Die Erschütterung über die Ermordung Giulias ist im ganzen Land groß. Größer, als nach vielen genauso grausamen Femiziden zuvor. Das trifft auch auf mich selbst zu. Warum ist das so? Neben dem jungen Alter von Opfer und Täter könnten gerade die so erschreckend „normalen“ Umstände ein Grund sein: stabiles familiäres und soziales Umfeld, „geordnete“ Lebensverhältnisse, alles „wie es sein soll“. Und: Gerade der vordergründig banale Anlass ist besonders verstörend. „Dieser Satz: ‚Er wollte nicht, dass sie vor ihm ihr Diplom macht, sie sollte langsamer werden‘, er trübt mir das Augenlicht“, schreibt Di Gregorio.

Tausende von Frauen und Männern in ganz Italien gehen in diesen Tagen auf die Straße, organisieren Flashmobs gegen die Gewalt an Frauen.
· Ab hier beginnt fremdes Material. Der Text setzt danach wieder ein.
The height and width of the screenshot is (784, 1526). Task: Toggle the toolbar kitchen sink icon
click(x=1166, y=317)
Tausende von Studentinnen und Studenten versammeln sich in und vor den Schulen und Universitäten. Sie folgen dem Appell von Giulias Schwester Elena: „Haltet keine Schweigeminute, seid laut!“ und rufen zu „Minuten des Lärms“ auf. Sie schlagen auf die Schulbänke, schwenken Schlüsselbünde und blasen in Trillerpfeifen, klatschen laut in die Hände, schreien. Giulias Haus im Städtchen Vigonovo bei Venedig ist das Ziel vieler Menschen, auch aus anderen Städten, die vor der Tür Blumen und Zettel ablegen, mit Botschaften der Trauer, des Mitgefühls und der Wut.

Auch die Politik ist in Aufruhr. PD-Generalsekretärin Schlein hat ihre politische Gegenspielerin Meloni zu einem gemeinsamen Vorgehen gegen die Gewalt an Frauen jenseits politischer Grenzen aufgefordert. Meloni reagierte grundsätzlich positiv, aber Differenzen bleiben. Schlein – die hier von den 5Sternen unterstützt wird – schlägt vor, in allen Schulen verpflichtend Sexualerziehung und Unterrichtsstunden „zu Respekt und Affektivität“ einzuführen. Die Regierung kontert, der Schulminister habe bereits ein entsprechendes Projekt in der Schublade: eine Stunde pro Woche zur „Beziehungsbildung“, aber nur drei Monate lang und nicht verpflichtend. Und Nein zum Sexualunterricht. Zu wenig, sagt die Opposition. Derzeit laufen Kontakte, um parteiübergreifend einen Konsens zu suchen.

Dass neben einer konsequenteren Strafverfolgung Initiativen zur Prävention eingeführt werden, ist richtig. Klar ist aber auch, dass Unterrichtsstunden zu Respekt und Empathie allein nicht reichen. Genauso notwendig ist es, auch die Eltern einzubeziehen und die Faktoren zu beseitigen, die Frauen immer noch diskriminieren und patriarchalische Rollenteilungen festigen – in allen gesellschaftlichen Bereichen.

PS: Eine halbe Million Menschen nahm gestern, am 25. November, dem Internationalen Tag gegen die Gewalt an Frauen, an einer Protestdemonstration in Rom teil. Weitere Zehntausende gingen in vielen anderen Städten Italiens auf die Straße.